My dear Mr Lafargue,

I hope our friend il amoroso [Paul Lafargue] has apologised to you on my behalf for my inexcusable silence. On the one hand, I have been plagued by constantly recurring illness, on the other, I have been so taken up by a very lengthy work [Capital] that I have neglected my correspondence with my closest friends. If I did not count you among that category, I should never have dared so to offend against propriety.

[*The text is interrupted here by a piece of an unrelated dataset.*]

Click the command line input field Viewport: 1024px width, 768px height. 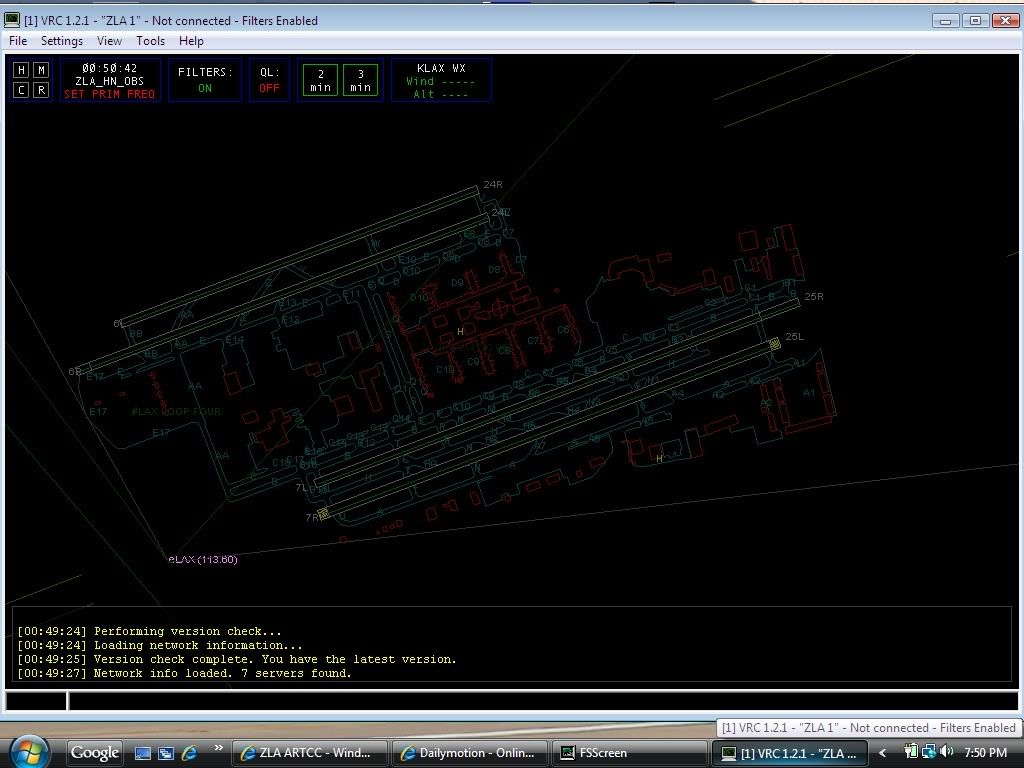pos(540,701)
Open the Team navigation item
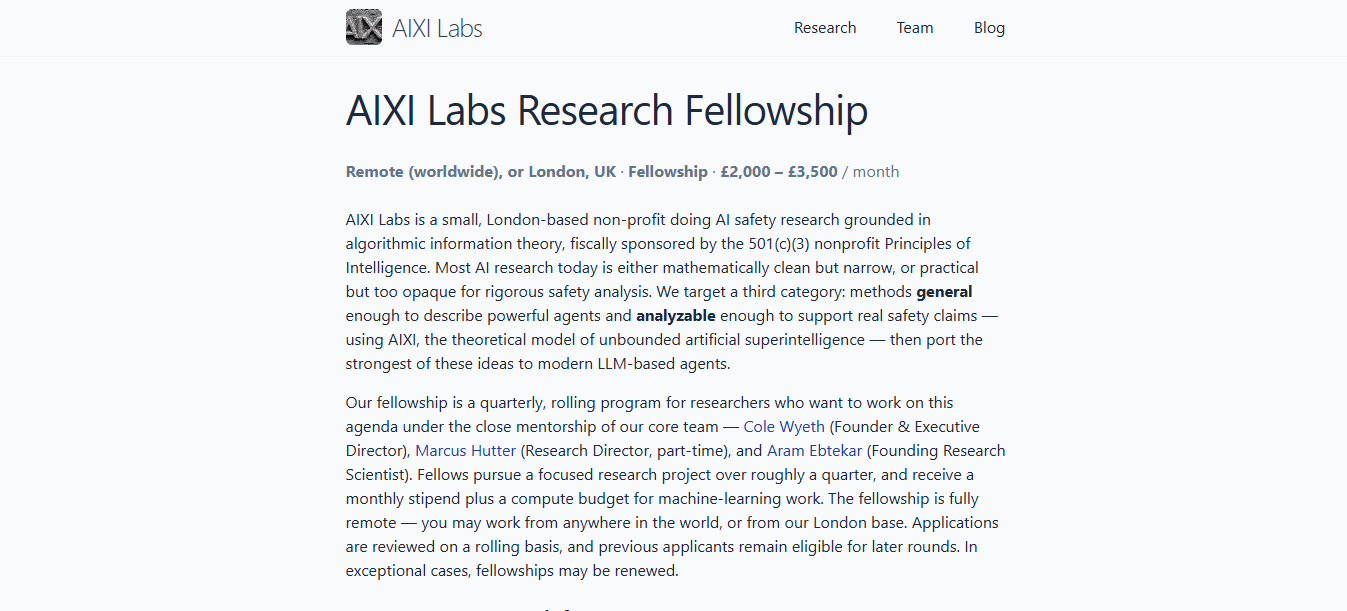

My sincere thanks for the wine. Being myself from a winegrowing region, and former owner of a vineyard, I know a good wine when I come across one. I even incline somewhat to old Luther’s view that a man who does not love wine will never be good for anything. (There are exceptions to every rule.) But one cannot, for example, deny that the political movement in England has been spurred on by the commercial treaty with France and the import of French wines. That is one of the good things that Louis Bonaparte was capable of doing, whereas poor Louis Philippe was so intimidated by the manufacturers in the North that he did not dare enter into commercial treaties with England. It is only to be regretted that regimes such as the Napoleonic one, which are founded on the weariness and impotence of the two antagonistic classes of society, buy some material progress at the expense of general demoralisation. Fortunately, the mass of working men cannot be demoralised. Manual labour is the great antidote for all the ills of society.

You will have been just as delighted by the defeat of President Johnson in the latest elections as I was. The workers in the North have at last fully understood that white labour will never be emancipated so long as black labour is still stigmatised.

On Saturday evening Citizen Dupont brought me a letter addressed to Paul by the secretary of the College of Surgeons. He required some papers which were neither in the possession of my daughter [Laura] (except for his baccalauréat diploma) nor of the person who has charge of your son’s effects. You will therefore have to send us these documents at once.

Please be so good as to tell your son that he will greatly oblige me by desisting from propaganda in Paris. This is a dangerous time. The best thing he can do in Paris is to use his time to profit by his association with Dr Moilin. It will do him no harm to spare his polemical strength. The more he holds himself in check, the better he will be as a fighter when the right moment comes.

My daughter asks me to request you to be so kind as to send with Paul some photograms of Madame Lafargue and of yourself.

All my family joins me in greetings to the Lafargue family.